Commissario Soneri ist eine relativ neue Figur am Himmel der guten Serienkommissare. Er gehört der Generation seines Schöpfers Valerio Varesi, eines 1959 geborenen, in Parma lebenden Journalisten, an. Seine beiden ersten Bücher mit Commissario Soneri wurden in Italien von Presse und Publikum begeistert aufgenommen und erfreuen sich mittlerweile auch im deutschsprachigen Raum zunehmender Beliebtheit. Das hat seinen Grund. Denn Varesis Soneri hat das Zeug, zu den ganz Großen der Serienkommissare zu gehören. Varesi verbindet eine Mischung aus politisch anspruchsvollen und aufklärerischen Themen wie auch Fällen mit einem überaus sympathischen Protagonisten, der sich ein politisches Bewusstsein bewahrt hat und immer wieder in die Abgründe der lokalen und nationalen Geschichte hinabsteigt, was für den deutschsprachigen Leser hochinteressant und lehrreich ist.

Zudem konfrontiert Varesi seinen Commissario mit dessen eigener Lebensgeschichte und den unaufgearbeiteten Stellen darin. Der letzte Fall, der ihn in "Die Pension in der Via Saffi" führte, erinnerte ihn an seine verstorbene Ehefrau Ada, die er dort kennen- und lieben gelernt hatte. Sie war bei der Geburt seines Sohnes gestorben. Nicht einmal das Kind war ihm geblieben; es war tot zur Welt gekommen. Die Erinnerung an seine über alles geliebte Frau ist ihm seitdem jeden Tag gegenwärtig, nur der Schmerz über das Kind hat kein Gesicht, das er beweinen könnte.

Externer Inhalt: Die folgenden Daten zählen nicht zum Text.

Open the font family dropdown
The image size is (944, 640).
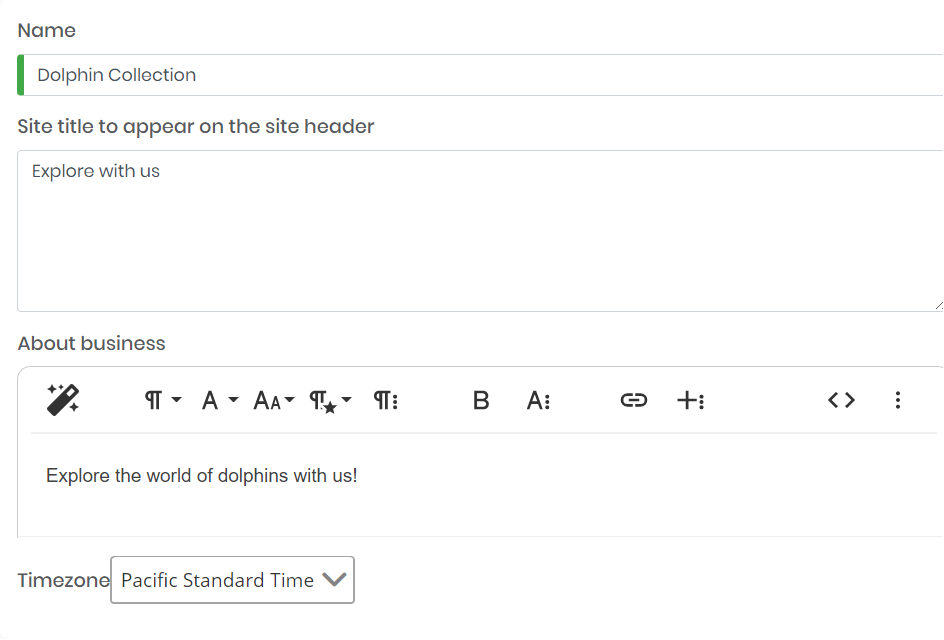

Soneri stürzte sich nach diesem Lebensschock in die Polizeiarbeit, schließt sein Innenleben ab und öffnet sich auch seiner neuen Bekannten, der Staatsanwältin Angela, nicht. Sie schätzt ihrerseits an Soneri seine politisch ebenso aufrechte wie unbestechliche Haltung und tritt ihm mit viel Geduld und Verständnis gegenüber. Sie ist auch nicht eifersüchtig auf Soneris verstorbene Frau, spürt sie doch, dass in seinem Inneren etwas lebt, das er noch nicht aufgearbeitet hat.

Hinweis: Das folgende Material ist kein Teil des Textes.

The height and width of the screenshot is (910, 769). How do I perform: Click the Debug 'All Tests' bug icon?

Vielleicht spürt sie es auch zu Beginn dieses Herbstes, nach einem warmen Sommer voller Arbeit, als sie Soneri ermutigt, seiner Stadt Parma einmal zu entfliehen und in seiner Heimat, in dem Dorf, wo er geboren wurde, einmal richtig auszuspannen, zu wandern und Pilze zu suchen.
Soneri bricht voller Erwartung auf Ruhe in den kleinen Ort im Apennin auf. Doch da ein Polizist niemals wirklich abschalten kann, zumindest nicht die entsprechende Wahrnehmung seiner Umgebung auszublenden vermag, fallen Soneri gleich an seinem ersten Tag im Dorf, als er zum ersten Mal die betagte, schon leicht heruntergekommene Pension seines alten Freundes Sante verlässt, die verwitterten Anschläge an verschiedenen Häuserwänden auf, mit denen in Italien nicht nur auf Sterbefälle und politische Neuigkeiten aufmerksam gemacht wird. Darauf ist zu lesen, dass ein gewisser Paride Rodolfi keineswegs verschwunden sei, wie manche schon vermuteten, sondern sich bester Gesundheit erfreue.

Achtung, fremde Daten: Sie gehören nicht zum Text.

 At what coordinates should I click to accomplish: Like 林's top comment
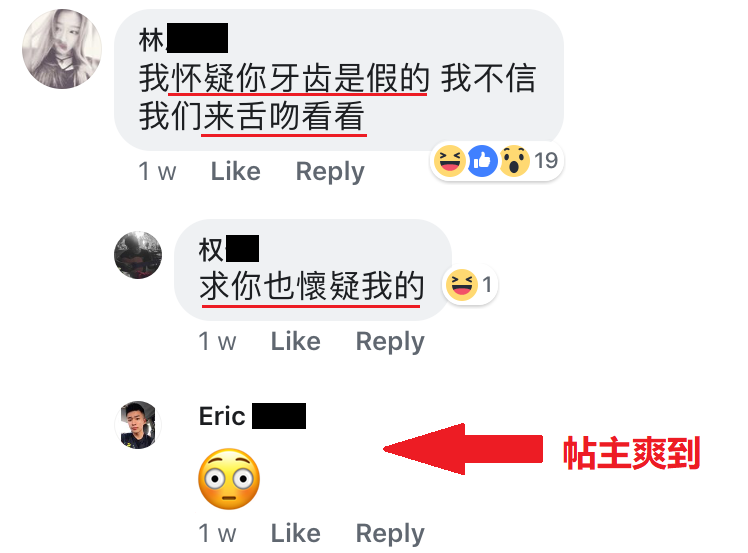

Soneri kommen diese Anschläge seltsam vor: Warum wird ausdrücklich darauf hingewiesen, dass Paride, der Sohn der alten Fabrikantenfamilie Rodolfi, nicht verschwunden sei?
Er beginnt nachzufragen, ohne zu diesem Zeitpunkt zu ahnen, dass er kurze Zeit später schon mitten drin in den Ermittlungen zu zwei Todesfällen sein würde. Wie Soneri erst einige Tage später bewusst wird, hängt sein Interesse am Schicksal der Familie Rodolfi mit jenem seines Vaters, über den er wenig weiß, zusammen .
Sein Gastgeber, der alte Sante, hat das aber seit dem Moment, als Soneri ihn nach den Anschlägen fragte, im Gefühl:
"In der Lebensmitte kehrt man gerne dahin zurück, von wo aus man als junger Mensch aufgebrochen und in die Welt hinausgezogen ist."

Auch seine Partnerin Angela, die in Parma zurückgeblieben ist, spürt bei den täglichen Telefonaten diesen Zusammenhang und ermutigt den Commissario, vorsichtig seinen Wurzeln zu folgen, weil sie ahnt, dass dies zu seiner inneren Heilung beitragen wird.

Soneri macht sich auf die Suche nach der Geschichte, die hinter dem Verschwinden Palmiros, des alten Rodolfi und seines Sohnes Paride steht. Er stößt auf Wurzeln, die bis in die Zeit des italienischen Faschismus und des Partisanenkampfes gegen die deutsche Wehrmacht zurückreichen. Er entdeckt, dass sein ganzes Heimatdorf abhängig war und entstammt einer Familie, welche die Zeichen der Zeit immer erkannte und das ganze Dorf zu Arbeit und Wohlstand brachte, aber auch immer in totaler Abhängigkeit hielt.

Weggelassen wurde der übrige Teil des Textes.